Output exactly the lines from the one containing "The width and height of the screenshot is (844, 1400)." through the final line of the entries below, both included, and skip the pictures.

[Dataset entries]
* * * * * * *

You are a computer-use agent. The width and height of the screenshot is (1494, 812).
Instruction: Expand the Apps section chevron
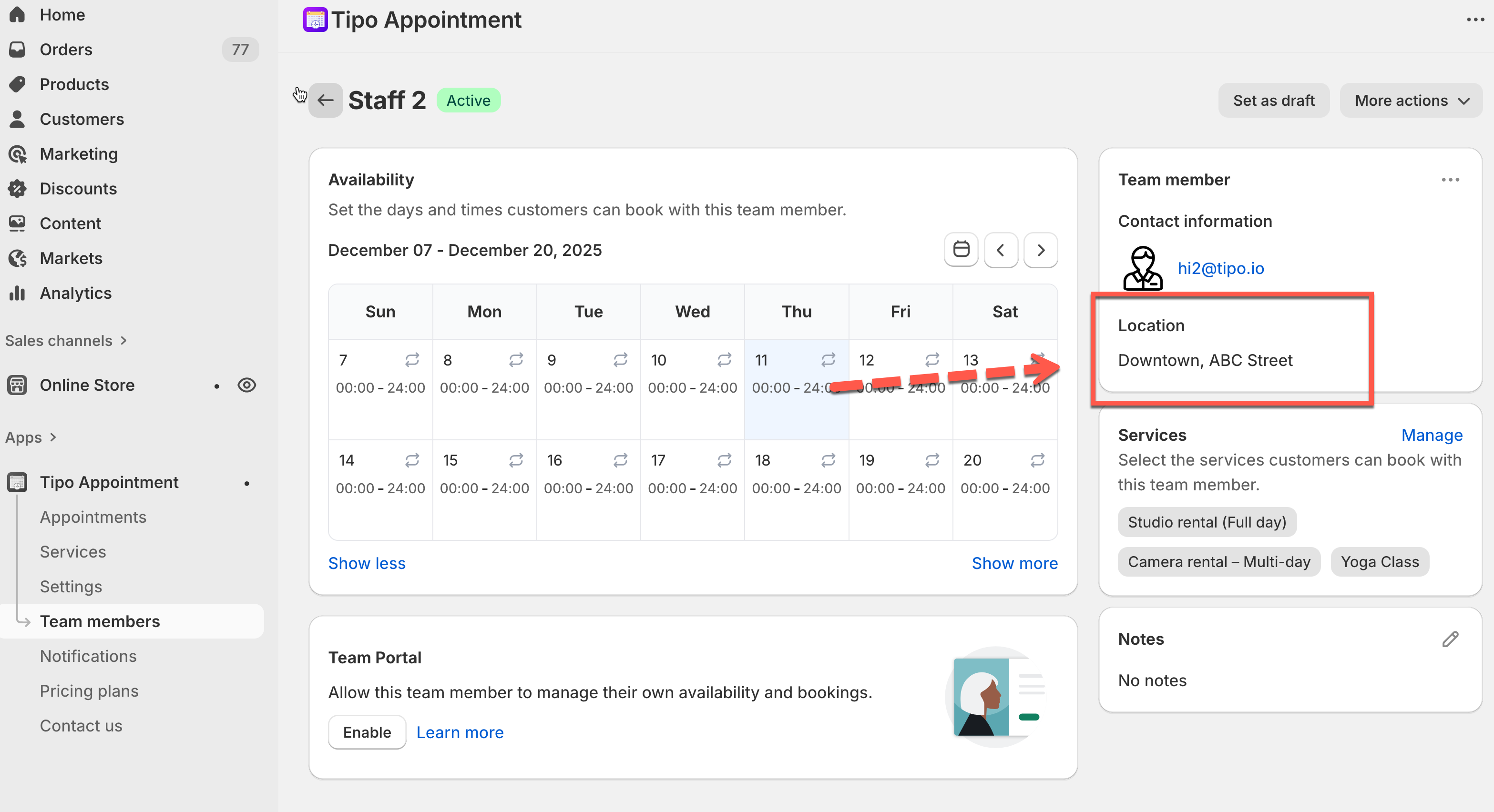point(53,437)
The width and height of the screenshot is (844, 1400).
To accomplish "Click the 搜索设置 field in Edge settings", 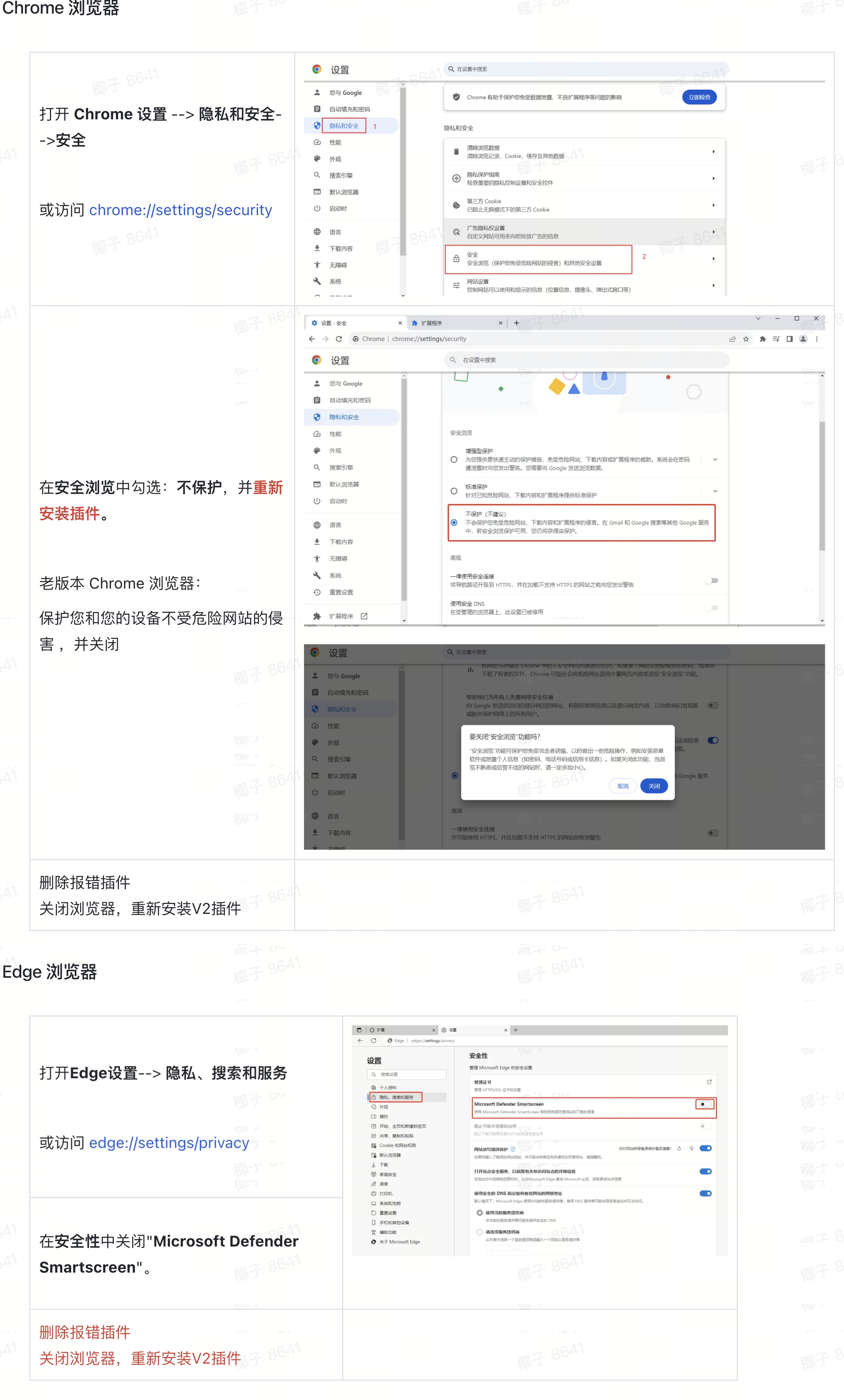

* * * * * * *

## Output
The width and height of the screenshot is (844, 1400).
To accomplish "Click the 搜索设置 field in Edge settings", 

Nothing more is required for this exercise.